== SOURCE ==
Market and product

The Problem with Pneumatic Tires

Modern tires operate on a simple principle: compressed air inside the tire supports the vehicle’s weight. This principle has been used for more than 130 years since the invention of the pneumatic tire in 1888. However, dependence on air comes with several inherent limitations.

Tire pressure must be checked regularly and adjusted according to seasonal conditions. Tires can suddenly puncture when encountering sharp objects on the road. Low pressure reduces fuel efficiency and affects vehicle handling. In addition, damaged tires generate a significant amount of waste - global estimates exceed 1 billion discarded tires annually, with South Korea alone producing approximately 370,000 tons of waste tires in 2022.

A Completely Different Structure

Non-pneumatic tires (NPTs) - also called airless tires - solve these problems by eliminating air entirely from the tire structure. Instead of relying on air pressure to bear loads, airless tires use a spoke system made from elastic materials, typically polyurethane, to support the vehicle’s weight and absorb shocks from the road surface.

The circular shape rotating around the axle remains unchanged, but the structure between the wheel rim and the tread is completely different. The spokes simultaneously carry loads, absorb impacts, and restore their original shape after deformation. Because there is no air inside, the tire cannot go flat or burst, and no periodic pressure maintenance is required.

Origins in Space

The first practical application of airless tires was not on Earth, but on the Moon - an environment where pneumatic tires could not function at all.

== EXERCISE GOAL ==
Copy the passage on airless tires, starting at the words "The circular shape" and stopping after "function at all.", and swap "spokes" for "elastic spokes" wherever it occurs. The lines that come next are not needed for anything here.

== DATASET ROWS ==
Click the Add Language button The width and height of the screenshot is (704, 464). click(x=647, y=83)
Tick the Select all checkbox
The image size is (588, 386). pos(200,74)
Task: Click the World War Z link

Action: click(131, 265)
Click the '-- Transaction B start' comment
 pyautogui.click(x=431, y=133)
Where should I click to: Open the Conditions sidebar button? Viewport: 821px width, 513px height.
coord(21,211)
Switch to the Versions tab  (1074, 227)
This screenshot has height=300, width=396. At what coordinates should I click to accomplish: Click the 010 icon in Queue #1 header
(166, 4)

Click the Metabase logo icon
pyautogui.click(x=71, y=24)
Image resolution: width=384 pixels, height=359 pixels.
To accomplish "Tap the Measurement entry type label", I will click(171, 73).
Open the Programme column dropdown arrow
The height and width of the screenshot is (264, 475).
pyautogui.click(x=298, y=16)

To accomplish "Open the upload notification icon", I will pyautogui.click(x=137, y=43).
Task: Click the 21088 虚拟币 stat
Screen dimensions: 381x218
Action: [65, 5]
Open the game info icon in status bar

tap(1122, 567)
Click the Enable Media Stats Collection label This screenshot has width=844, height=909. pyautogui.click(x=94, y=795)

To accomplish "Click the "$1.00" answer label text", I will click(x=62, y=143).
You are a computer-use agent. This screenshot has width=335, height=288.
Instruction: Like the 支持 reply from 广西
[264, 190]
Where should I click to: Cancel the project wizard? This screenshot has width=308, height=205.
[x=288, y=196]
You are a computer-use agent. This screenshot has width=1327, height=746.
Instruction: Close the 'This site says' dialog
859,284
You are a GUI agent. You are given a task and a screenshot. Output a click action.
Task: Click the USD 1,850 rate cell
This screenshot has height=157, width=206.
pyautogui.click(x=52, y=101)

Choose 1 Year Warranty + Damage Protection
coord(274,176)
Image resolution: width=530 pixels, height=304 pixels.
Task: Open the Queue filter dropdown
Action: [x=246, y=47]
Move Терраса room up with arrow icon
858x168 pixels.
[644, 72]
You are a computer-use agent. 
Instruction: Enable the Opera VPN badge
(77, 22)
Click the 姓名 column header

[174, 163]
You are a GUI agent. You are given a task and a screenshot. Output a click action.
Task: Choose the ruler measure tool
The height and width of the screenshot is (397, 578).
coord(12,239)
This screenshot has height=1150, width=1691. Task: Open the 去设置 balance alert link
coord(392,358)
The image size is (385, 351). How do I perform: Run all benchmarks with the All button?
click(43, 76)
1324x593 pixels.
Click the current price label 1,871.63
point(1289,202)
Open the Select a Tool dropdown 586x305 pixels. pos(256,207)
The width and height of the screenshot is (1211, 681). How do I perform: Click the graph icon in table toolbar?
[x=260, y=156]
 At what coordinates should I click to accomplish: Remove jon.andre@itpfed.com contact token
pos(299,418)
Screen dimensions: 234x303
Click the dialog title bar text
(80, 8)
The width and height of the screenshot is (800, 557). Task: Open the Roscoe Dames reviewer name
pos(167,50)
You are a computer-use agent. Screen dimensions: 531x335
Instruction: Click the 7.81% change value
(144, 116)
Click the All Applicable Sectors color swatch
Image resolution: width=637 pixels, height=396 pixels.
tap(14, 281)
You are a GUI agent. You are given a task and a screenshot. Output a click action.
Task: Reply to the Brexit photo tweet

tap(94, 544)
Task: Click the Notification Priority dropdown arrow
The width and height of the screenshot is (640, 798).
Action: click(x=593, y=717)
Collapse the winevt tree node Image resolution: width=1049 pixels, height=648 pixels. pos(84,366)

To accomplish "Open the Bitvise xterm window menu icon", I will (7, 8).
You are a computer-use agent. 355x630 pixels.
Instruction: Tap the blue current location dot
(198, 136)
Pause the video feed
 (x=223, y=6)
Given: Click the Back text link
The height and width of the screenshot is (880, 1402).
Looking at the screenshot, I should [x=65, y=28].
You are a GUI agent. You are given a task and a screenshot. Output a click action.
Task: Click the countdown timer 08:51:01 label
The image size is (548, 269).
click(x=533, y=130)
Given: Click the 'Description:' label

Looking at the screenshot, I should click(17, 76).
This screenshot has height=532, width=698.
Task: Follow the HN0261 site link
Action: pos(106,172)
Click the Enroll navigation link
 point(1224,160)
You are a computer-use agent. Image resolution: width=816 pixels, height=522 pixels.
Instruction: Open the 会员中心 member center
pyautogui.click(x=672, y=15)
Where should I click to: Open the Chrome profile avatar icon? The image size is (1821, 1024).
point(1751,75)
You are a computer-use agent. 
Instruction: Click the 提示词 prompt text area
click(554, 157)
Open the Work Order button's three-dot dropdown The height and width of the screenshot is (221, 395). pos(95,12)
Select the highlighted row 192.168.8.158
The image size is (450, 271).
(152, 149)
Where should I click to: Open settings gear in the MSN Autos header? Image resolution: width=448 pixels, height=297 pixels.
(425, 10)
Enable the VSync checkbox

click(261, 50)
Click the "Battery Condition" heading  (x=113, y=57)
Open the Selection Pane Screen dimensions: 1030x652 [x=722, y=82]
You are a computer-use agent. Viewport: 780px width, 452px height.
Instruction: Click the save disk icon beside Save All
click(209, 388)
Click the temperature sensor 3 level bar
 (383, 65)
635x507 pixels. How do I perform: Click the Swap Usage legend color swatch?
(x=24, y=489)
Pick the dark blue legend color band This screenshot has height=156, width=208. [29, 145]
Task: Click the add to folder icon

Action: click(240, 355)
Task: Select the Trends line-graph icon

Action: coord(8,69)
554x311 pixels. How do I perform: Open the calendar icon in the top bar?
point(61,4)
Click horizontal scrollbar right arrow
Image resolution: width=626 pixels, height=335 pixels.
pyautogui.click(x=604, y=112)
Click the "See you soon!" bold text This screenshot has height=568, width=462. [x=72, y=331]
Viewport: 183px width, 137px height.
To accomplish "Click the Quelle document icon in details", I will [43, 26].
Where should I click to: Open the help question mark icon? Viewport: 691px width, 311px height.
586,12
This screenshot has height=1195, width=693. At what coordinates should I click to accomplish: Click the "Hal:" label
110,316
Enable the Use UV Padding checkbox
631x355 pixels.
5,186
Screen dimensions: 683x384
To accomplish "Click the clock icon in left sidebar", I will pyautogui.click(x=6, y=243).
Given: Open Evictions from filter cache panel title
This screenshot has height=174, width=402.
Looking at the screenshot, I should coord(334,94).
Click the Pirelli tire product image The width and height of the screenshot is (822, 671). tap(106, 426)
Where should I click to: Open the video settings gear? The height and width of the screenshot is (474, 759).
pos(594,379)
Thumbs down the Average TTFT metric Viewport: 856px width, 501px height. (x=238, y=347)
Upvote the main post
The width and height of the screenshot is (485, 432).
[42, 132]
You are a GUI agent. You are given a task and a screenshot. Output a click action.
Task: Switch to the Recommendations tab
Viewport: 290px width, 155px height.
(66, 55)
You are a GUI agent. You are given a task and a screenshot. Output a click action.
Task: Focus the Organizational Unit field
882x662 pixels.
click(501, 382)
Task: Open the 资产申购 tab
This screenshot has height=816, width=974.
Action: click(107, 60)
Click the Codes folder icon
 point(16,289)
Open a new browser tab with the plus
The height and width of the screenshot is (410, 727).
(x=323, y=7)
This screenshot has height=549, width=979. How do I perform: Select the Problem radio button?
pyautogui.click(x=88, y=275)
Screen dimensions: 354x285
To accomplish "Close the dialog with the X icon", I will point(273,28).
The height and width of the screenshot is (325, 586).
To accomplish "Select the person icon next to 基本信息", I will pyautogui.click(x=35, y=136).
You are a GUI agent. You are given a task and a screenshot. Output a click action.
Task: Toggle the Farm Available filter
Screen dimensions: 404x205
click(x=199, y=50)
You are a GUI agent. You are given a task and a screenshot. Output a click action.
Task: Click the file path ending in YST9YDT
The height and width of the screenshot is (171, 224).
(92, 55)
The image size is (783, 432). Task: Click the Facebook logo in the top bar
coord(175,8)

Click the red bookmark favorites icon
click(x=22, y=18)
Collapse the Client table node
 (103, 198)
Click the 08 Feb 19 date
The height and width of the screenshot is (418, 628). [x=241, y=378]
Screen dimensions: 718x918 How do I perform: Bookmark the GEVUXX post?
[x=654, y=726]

== ANSWER TO THIS PROBLEM ==
The circular shape rotating around the axle remains unchanged, but the structure between the wheel rim and the tread is completely different. The elastic spokes simultaneously carry loads, absorb impacts, and restore their original shape after deformation. Because there is no air inside, the tire cannot go flat or burst, and no periodic pressure maintenance is required.

Origins in Space

The first practical application of airless tires was not on Earth, but on the Moon - an environment where pneumatic tires could not function at all.